LIVE FROM THE HEADLINES
Americans Continue to Live in Saudi Arabia Despite Dangers
Aired May 13, 2003 - 19:15 ET
THIS IS A RUSH TRANSCRIPT. THIS COPY MAY NOT BE IN ITS FINAL FORM AND MAY BE UPDATED.
ANDERSON COOPER, CNN ANCHOR: As we noted, the U.S. is ordering all non-essential diplomats and their families out of Saudi Arabia. Beyond the dangers and the difficulties, Saudi Arabia has an allure for tens of thousands who call the country home. You heard from one of them just a little while ago.
Our chief international correspondent, Christiane Amanpour, has talked to some more of them.
UNIDENTIFIED MALE: Is that the right saddle?
CHRISTIANE AMANPOUR, CNN CORRESPONDENT (voice-over): On weekends, the Owen family likes to go horseback riding in the desert.
Tom Owen is a second-generation American raised in Saudi Arabia. Now he's raising his own children here.

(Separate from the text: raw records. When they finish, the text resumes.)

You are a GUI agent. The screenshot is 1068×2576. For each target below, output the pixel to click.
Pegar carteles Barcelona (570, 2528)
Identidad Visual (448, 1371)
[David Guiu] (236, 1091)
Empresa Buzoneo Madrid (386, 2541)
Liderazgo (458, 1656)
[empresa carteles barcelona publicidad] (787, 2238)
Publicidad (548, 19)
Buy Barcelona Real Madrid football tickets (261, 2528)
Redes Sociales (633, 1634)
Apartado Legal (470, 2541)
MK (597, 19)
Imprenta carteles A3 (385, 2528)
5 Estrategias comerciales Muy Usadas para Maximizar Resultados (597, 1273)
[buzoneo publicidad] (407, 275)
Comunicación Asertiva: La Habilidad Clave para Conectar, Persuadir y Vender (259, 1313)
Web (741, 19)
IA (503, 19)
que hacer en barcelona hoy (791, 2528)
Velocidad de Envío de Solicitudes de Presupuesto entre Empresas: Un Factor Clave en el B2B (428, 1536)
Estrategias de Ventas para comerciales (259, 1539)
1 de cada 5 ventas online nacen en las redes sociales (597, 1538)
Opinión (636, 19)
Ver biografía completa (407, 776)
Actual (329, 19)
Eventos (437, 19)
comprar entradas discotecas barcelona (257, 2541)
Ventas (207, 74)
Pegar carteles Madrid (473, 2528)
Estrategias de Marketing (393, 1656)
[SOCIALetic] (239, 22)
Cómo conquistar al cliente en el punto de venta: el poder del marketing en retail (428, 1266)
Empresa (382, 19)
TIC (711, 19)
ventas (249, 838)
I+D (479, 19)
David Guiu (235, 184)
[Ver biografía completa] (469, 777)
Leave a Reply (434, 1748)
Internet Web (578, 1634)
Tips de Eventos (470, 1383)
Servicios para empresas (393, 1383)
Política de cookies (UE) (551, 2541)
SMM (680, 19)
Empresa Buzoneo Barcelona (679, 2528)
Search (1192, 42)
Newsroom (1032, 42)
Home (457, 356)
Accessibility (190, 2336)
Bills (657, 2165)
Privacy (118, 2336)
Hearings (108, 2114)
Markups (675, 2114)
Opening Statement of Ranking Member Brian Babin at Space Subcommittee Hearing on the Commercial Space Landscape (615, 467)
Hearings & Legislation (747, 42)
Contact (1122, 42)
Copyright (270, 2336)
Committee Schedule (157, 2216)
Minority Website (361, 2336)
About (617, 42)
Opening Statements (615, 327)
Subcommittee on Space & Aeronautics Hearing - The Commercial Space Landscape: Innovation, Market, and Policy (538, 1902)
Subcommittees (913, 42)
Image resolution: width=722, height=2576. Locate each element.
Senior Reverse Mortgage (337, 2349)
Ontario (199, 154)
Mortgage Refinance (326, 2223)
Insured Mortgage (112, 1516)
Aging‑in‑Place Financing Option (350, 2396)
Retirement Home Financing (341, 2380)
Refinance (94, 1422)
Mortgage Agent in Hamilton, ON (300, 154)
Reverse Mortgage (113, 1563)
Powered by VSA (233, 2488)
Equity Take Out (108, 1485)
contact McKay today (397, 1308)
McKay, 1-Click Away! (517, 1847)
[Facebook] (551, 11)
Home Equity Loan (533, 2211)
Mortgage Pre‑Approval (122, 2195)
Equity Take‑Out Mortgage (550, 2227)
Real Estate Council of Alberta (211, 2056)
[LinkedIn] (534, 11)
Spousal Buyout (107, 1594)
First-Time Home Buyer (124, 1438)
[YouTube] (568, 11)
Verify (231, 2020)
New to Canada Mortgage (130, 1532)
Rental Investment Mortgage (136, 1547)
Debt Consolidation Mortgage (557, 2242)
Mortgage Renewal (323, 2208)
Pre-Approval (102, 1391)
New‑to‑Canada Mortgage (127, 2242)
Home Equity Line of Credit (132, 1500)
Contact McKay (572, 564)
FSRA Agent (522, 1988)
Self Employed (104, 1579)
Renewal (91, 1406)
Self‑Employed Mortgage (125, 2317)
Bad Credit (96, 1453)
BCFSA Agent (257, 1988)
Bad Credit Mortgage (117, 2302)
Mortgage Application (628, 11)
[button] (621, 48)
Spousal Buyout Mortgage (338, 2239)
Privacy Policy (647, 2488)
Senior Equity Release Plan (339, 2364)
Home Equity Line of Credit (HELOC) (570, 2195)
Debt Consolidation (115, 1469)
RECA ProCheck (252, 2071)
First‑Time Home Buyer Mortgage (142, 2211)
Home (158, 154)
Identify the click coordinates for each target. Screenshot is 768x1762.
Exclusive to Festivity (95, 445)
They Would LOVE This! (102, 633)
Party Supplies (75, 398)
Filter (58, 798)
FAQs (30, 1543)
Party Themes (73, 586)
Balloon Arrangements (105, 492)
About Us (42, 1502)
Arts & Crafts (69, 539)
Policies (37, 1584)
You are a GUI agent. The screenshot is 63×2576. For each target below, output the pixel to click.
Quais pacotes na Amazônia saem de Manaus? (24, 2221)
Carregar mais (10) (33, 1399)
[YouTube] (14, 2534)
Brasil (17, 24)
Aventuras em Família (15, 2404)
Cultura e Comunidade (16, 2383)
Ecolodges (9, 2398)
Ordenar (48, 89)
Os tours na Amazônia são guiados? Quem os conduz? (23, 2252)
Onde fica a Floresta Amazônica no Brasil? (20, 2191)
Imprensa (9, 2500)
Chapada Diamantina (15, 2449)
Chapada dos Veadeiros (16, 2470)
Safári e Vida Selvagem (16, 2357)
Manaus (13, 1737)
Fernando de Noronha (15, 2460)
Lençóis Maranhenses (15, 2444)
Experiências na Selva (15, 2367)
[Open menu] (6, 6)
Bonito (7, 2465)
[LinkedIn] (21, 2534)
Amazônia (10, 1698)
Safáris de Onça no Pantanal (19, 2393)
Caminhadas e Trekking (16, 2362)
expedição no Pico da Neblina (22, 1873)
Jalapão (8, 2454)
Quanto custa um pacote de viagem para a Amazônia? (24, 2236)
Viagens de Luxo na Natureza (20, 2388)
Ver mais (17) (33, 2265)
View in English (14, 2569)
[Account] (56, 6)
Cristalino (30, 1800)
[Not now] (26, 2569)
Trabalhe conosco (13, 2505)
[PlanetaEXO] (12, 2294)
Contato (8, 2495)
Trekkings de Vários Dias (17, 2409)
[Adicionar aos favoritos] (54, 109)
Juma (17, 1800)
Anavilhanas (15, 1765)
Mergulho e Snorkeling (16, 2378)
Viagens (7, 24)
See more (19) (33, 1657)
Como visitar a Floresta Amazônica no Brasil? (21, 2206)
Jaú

TOM OWEN, SAUDI ARAMCO: The major tradeoff is being so far away from your family. Of course, in our family, we've taken care of that, we've brought them all over here.
AMANPOUR: Saudi Aramco is the world's biggest oil company. Aramcons, as they call themselves, live in a company compound, similar to any U.S. military compound overseas with their own leisure activities, medical services and commissaries.
Other nationals, including Saudis, live here, too.
KATHY OWEN, SAUDI RESIDENT: The events of 9/11 have put a tension there that I don't think they feel good about. We don't feel good about, and it's just very sad.
AMANPOUR: Altogether, some 40,000 Americans live and work across Saudi Arabia.
(on camera) Americans are on high alert. There are frequent warnings telling them not to look conspicuous in public, not to leave their cars unattended, to check under the hoods.
(voice-over) Well-paid jobs brought them here, but they say the lifestyle keeps them here.
CATHY RYLANDS, SAUDI RESIDENT: Their sense of community that's missing in the States, as well. You know, your neighbors becomes your aunts and uncles and grandmothers and grandfathers and so it's hard to find that. That's why it's so hard to leave here.
AMANPOUR: Inside the com pound, women are not restricted.
RYLANDS: I'm able to drive on the camp, I'm able to jog, go to the beach, go to the pool, but once I'm off camp I respect the customs here.
AMANPOUR: The Americans we talked to say they regret what they call a post-September 11 campaign against Saudi Arabia, by some in the U.S. government and the media.
MICHELLE ALI-REZA, SAUDI RESIDENT: Most of the people in the United States don't know anything about Saudi Arabia. They don't know anything about the people.
AMANPOUR: Many say they learn a lot living in this multi- cultural environment. They say they are more sensitive to how their government's policies affect the people of this region. And offer an alliance that has lasted 70 years, Americans say they still have most favored ex-pat status.
Christiane Amanpour, CNN, Dhahran, Saudi Arabia.